Other Variables to Consider

In addition to visitors, there are a number of other campaign variables you need to consider:

  • Specific channel origin. The origin of your visitors plays a huge role in the eventual behavior of those visitors, and contains significant clues to your campaign’s success. For example, if you spend a disproportionate amount of time on off-site content and link building, but your referral traffic isn’t as strong as your other areas, it means either your off-site efforts are inefficient in some way or your efforts are better spent elsewhere. Glancing at your overall visitors doesn’t give you enough information to make the call.
  • Indirect effects. Studying your visitor counts also doesn’t give you any insight to the peripheral effects of your content. For example, let’s say a reader sees your name attached to a piece of off-site content and thinks more highly of you as a result; they never visit your site, but they become more aware of your brand.
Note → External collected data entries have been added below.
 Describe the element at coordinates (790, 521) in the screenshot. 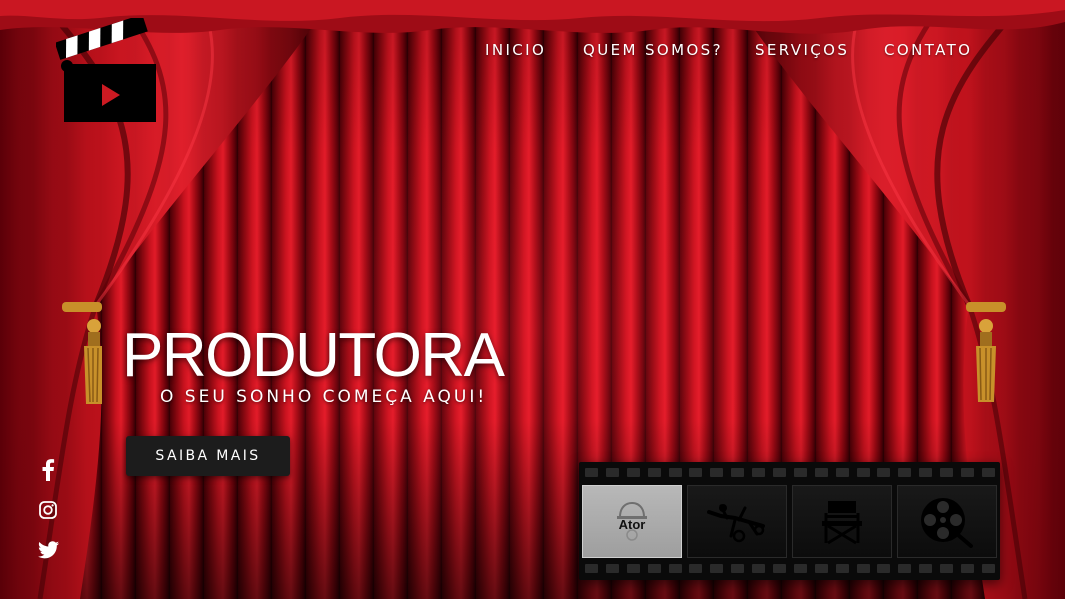

I see `services-filmstrip: Ator` at that location.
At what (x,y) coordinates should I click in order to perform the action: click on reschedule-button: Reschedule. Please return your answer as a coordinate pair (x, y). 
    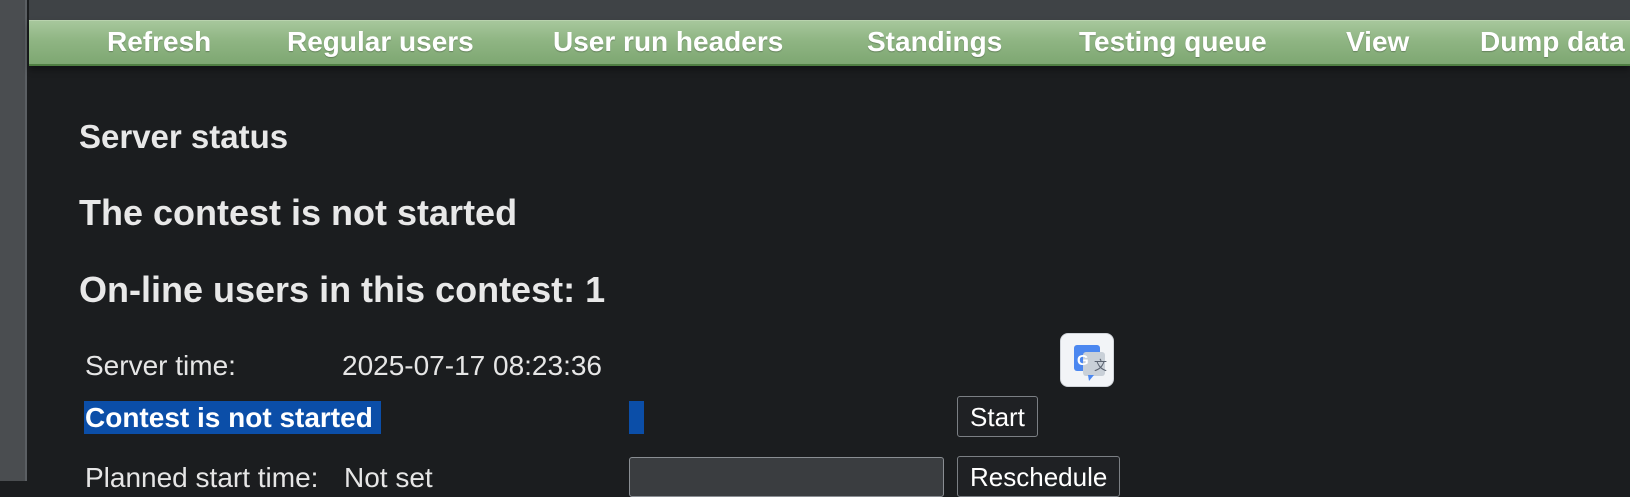
    Looking at the image, I should click on (1039, 476).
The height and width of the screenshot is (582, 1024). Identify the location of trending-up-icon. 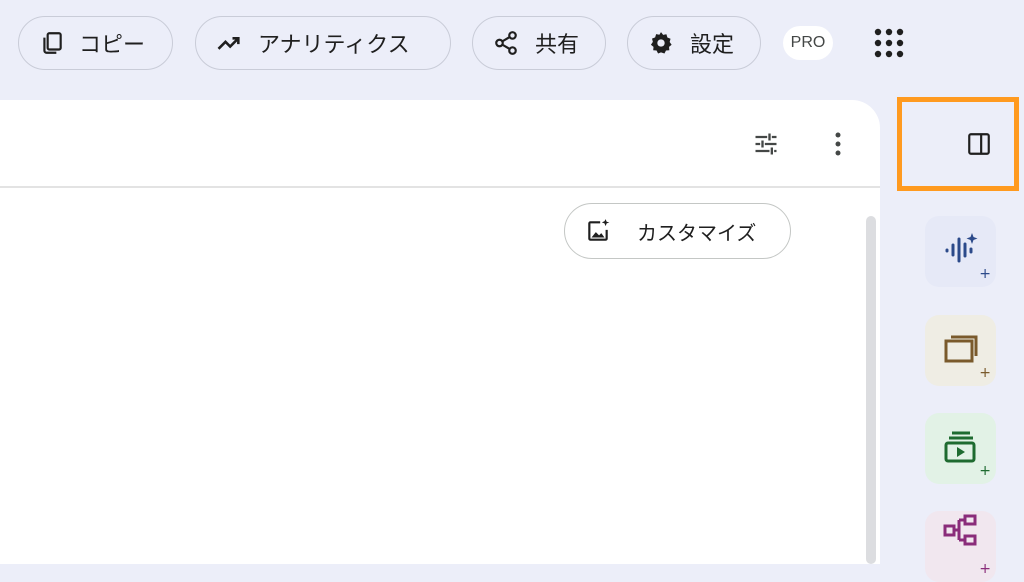
(229, 43).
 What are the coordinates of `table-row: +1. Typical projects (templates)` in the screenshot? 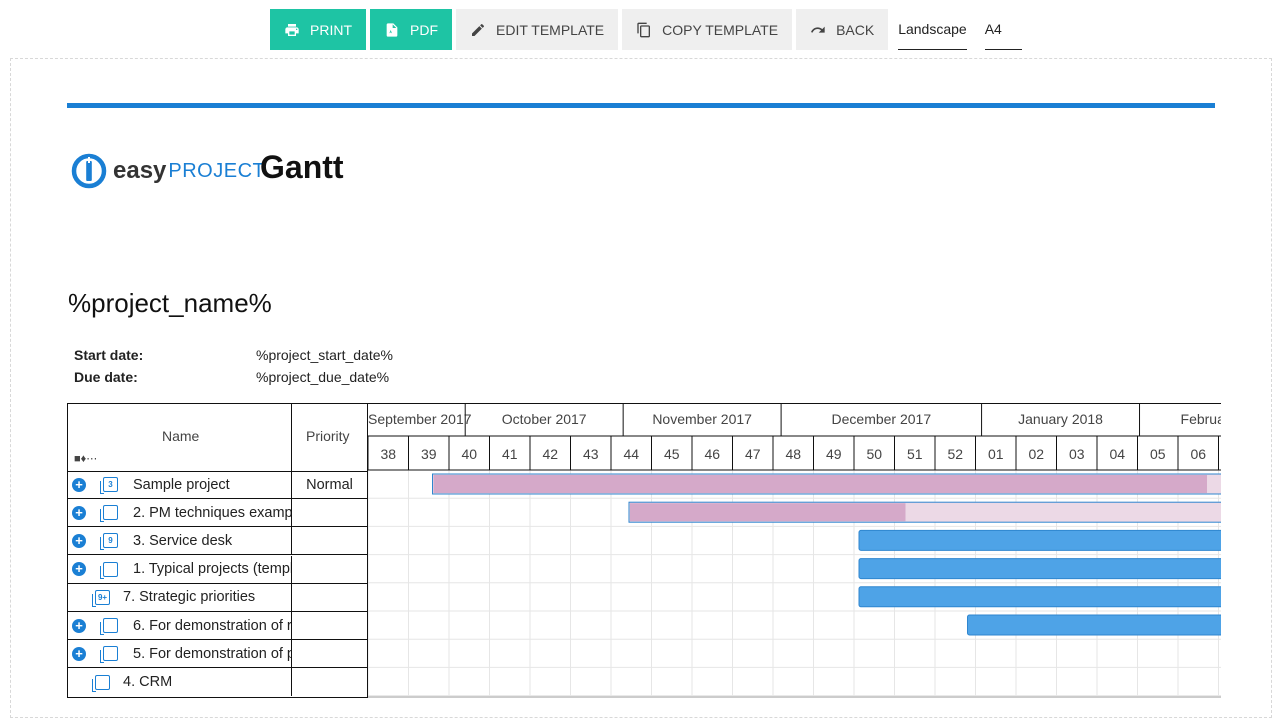 It's located at (218, 570).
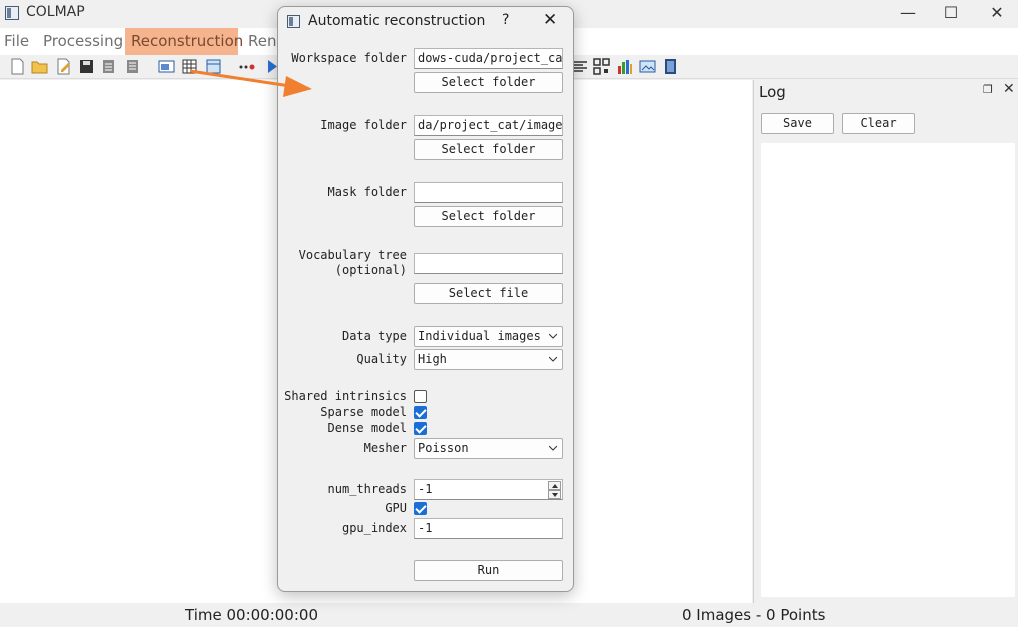  I want to click on mask-folder-label: Mask folder, so click(367, 192).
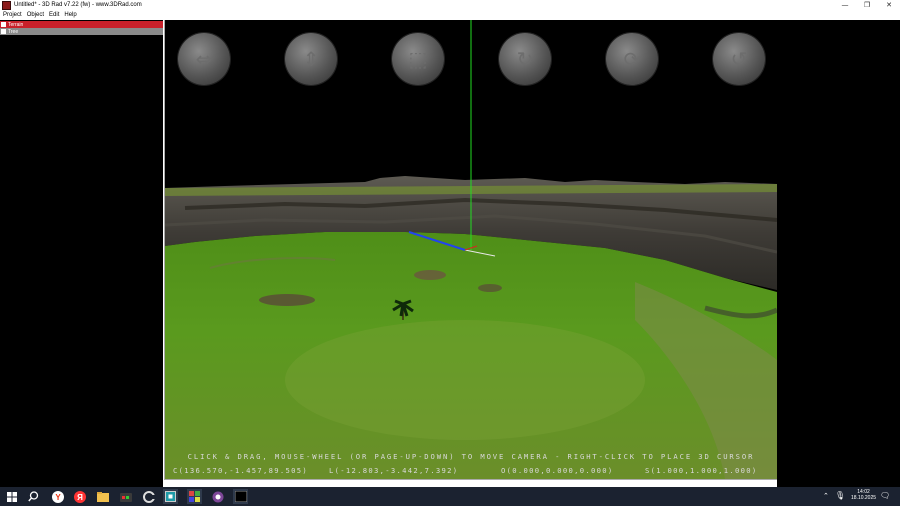  Describe the element at coordinates (558, 470) in the screenshot. I see `origin-readout: O(0.000,0.000,0.000)` at that location.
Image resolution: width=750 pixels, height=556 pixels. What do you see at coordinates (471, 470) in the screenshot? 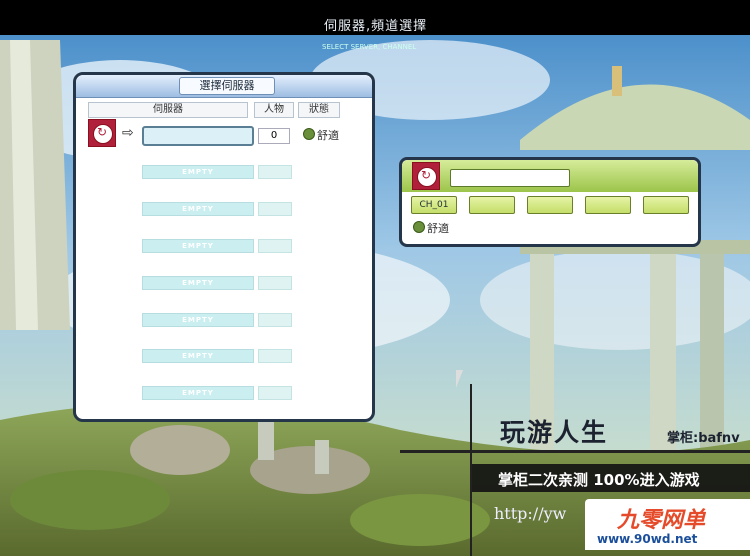
I see `overlay-divider-vertical` at bounding box center [471, 470].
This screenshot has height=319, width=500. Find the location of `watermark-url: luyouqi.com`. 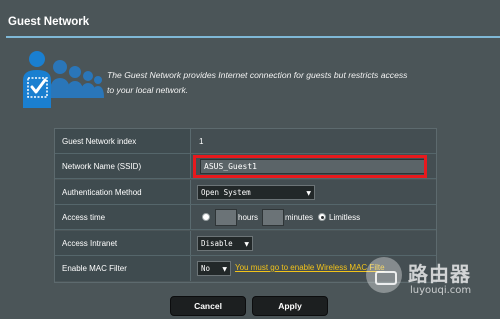

watermark-url: luyouqi.com is located at coordinates (441, 290).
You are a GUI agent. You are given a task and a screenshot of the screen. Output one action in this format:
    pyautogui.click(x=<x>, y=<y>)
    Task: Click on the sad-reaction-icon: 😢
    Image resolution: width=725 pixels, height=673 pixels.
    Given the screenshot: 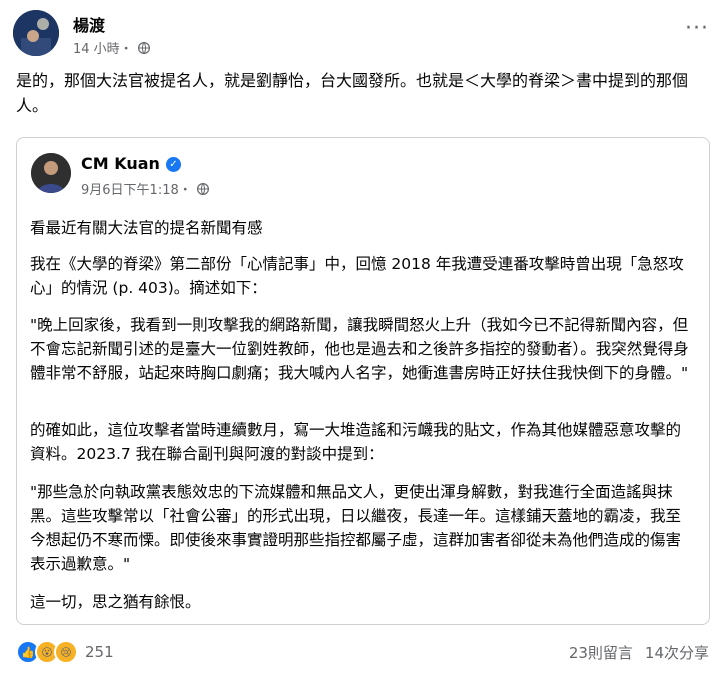 What is the action you would take?
    pyautogui.click(x=66, y=652)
Brand awareness, visibility, and reputation are notoriously difficult to quantify, but they’re all significant in the overall performance of your content campaign.
  • Conversion rates. Though conversions can help you judge the value of a visitor, you also need to measure your conversion rate as a separate variable. Is your content encouraging people to sign up for your services or buy your products? Is your content keeping people onsite long enough for them to become acquainted with your brand? Even if your visitor counts are high, if your conversion rates are low, your total ROI may be worthless.
  • Visitor impressions. Finally, knowing how many people are visiting your site doesn’t tell you anything about what those visitors actually think about your brand. Did they like what they read, or did they walk away frustrated and annoyed? Did they remember your brand name or did they bounce, never to think of you again? These are important subjective variables you’ll need to consider.

The Bottom Line

Visitor counts are not a perfect metric, nor can they possibly tell you everything you need to know about a campaign. Visitor growth isn’t enough to prove your campaign is working, and alternatively, visitor declines aren’t enough to prove your campaign is failing.

However, visitors are an important metric that you need to be considering—in fact, I wouldn’t consider your content marketing audit to be complete without it. Instead of polarizing its importance one way or the other, include visitors as one of several metrics to measure as part of your overall “picture” of your content campaign.